Saved data entries:
::::
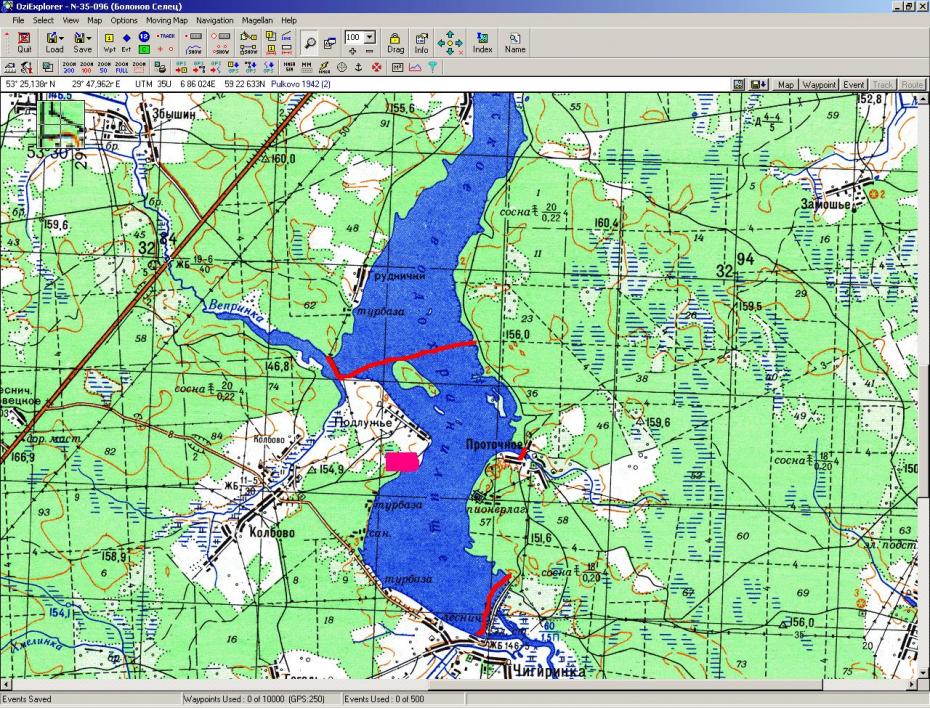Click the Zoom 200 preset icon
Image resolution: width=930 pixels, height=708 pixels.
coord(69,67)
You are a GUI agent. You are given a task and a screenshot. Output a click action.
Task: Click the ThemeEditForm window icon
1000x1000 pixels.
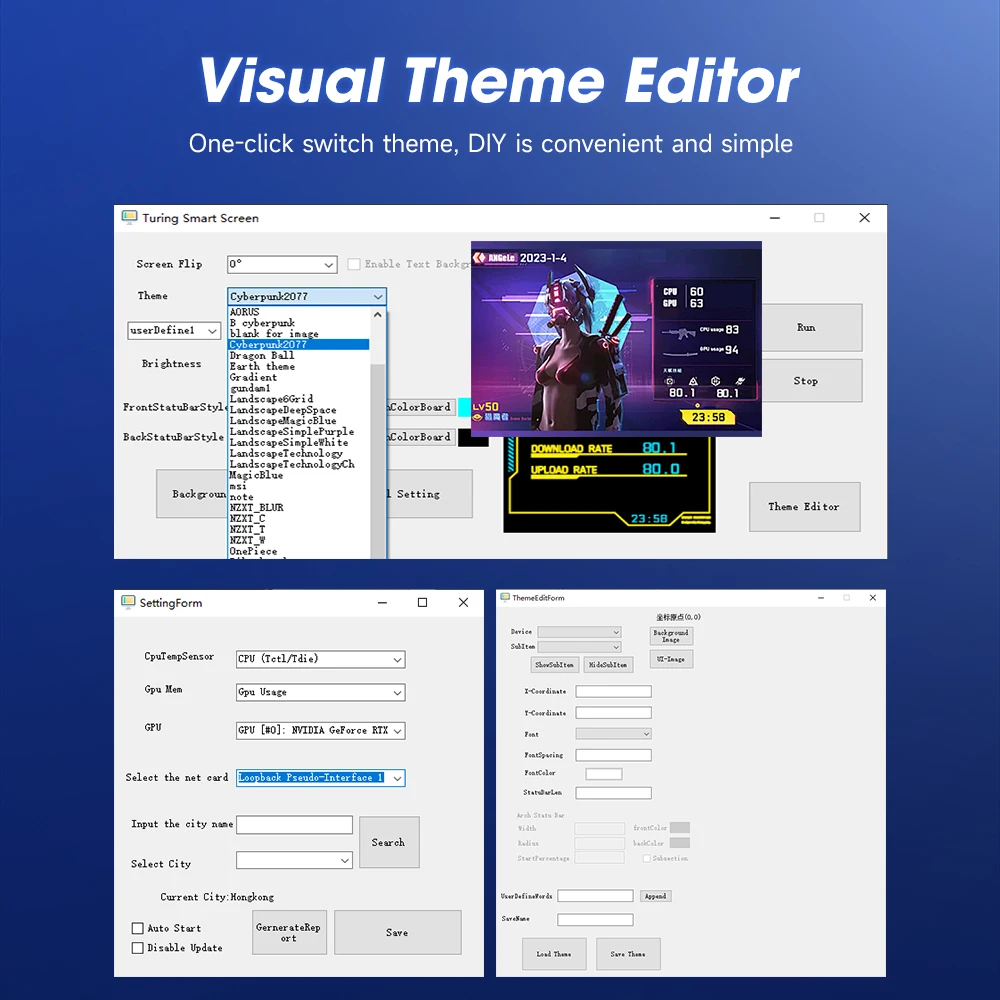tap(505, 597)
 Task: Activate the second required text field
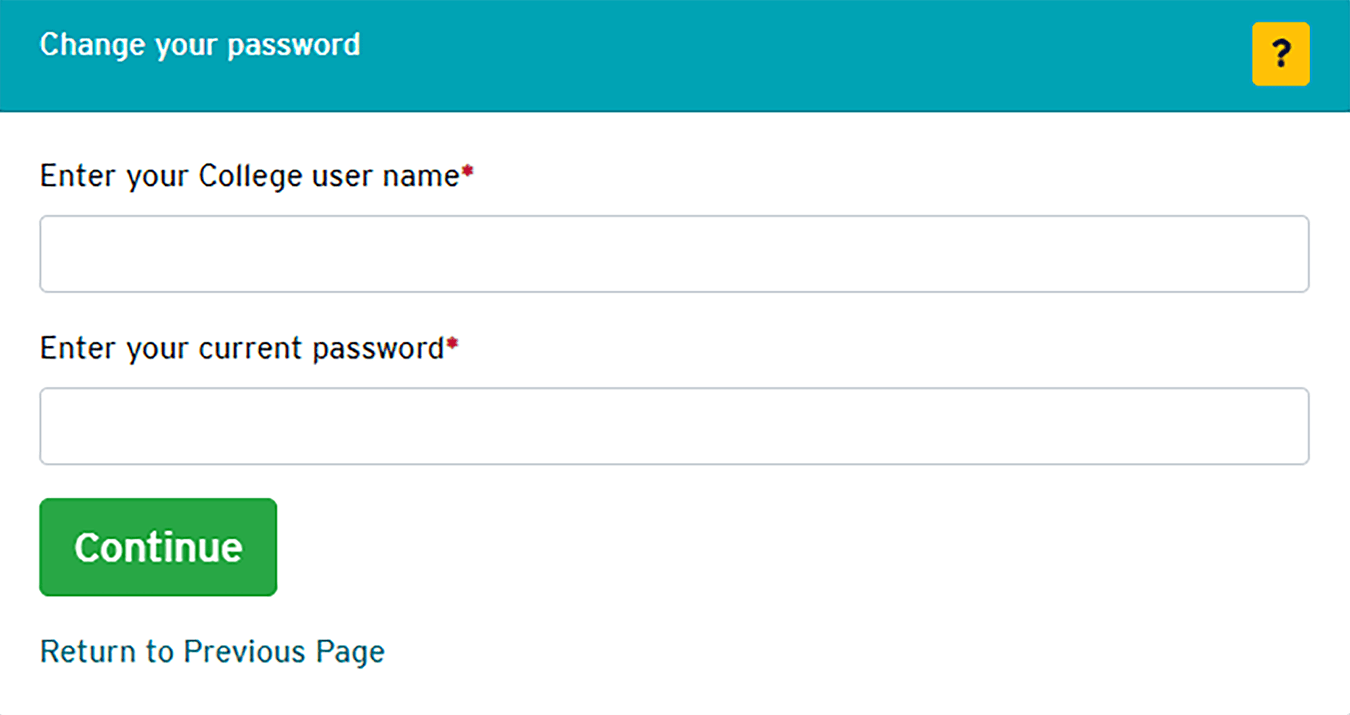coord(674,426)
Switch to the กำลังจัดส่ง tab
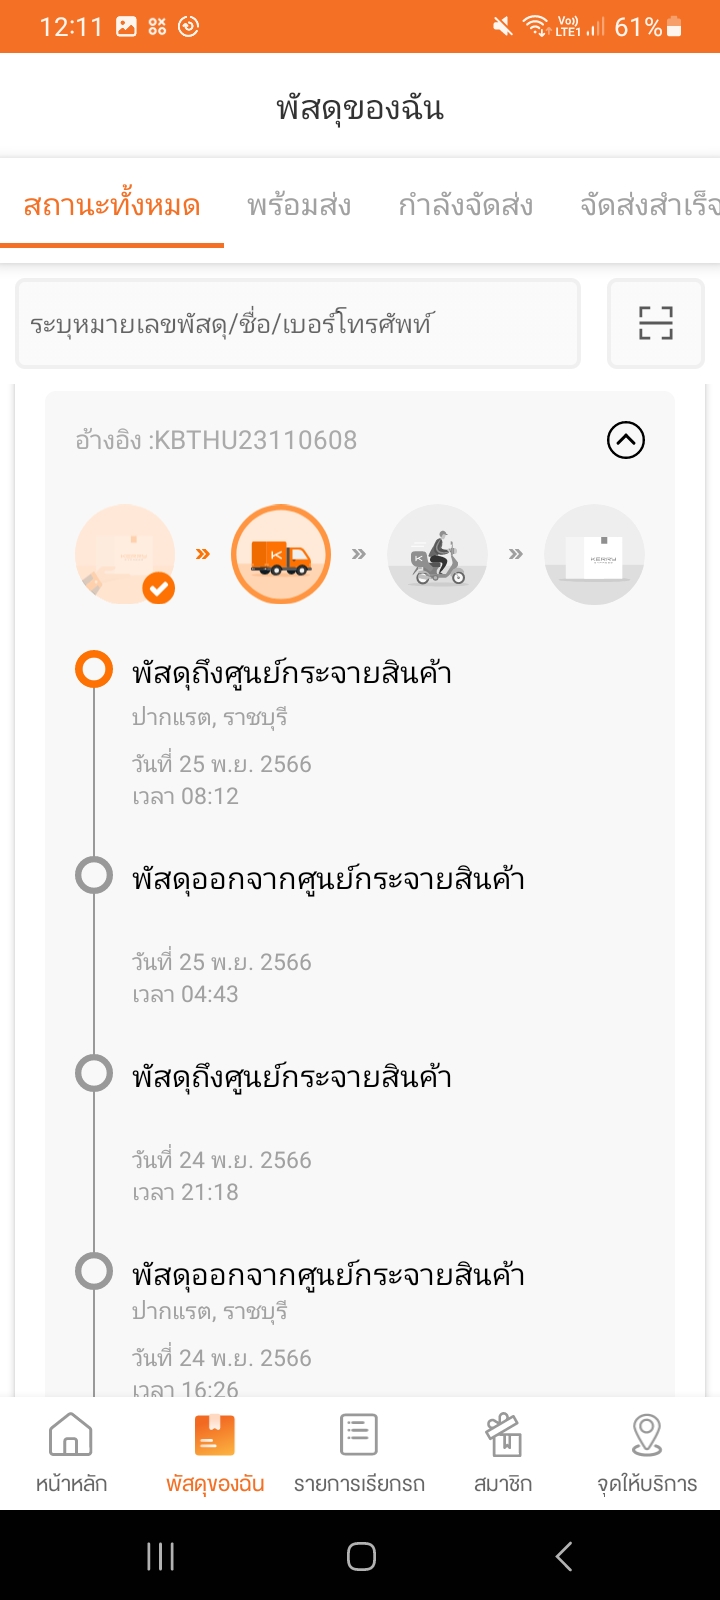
::::
With the pictures left out, copy exactly the lines from the one containing "You are a GUI" through the last line of the data.

# REPLY
You are a GUI agent. You are given a task and a screenshot. Output a click action.
Task: Click the ThemeEditForm window icon
1000x1000 pixels.
tap(505, 597)
 Task: Activate the second required text field
coord(674,426)
Switch to the กำลังจัดส่ง tab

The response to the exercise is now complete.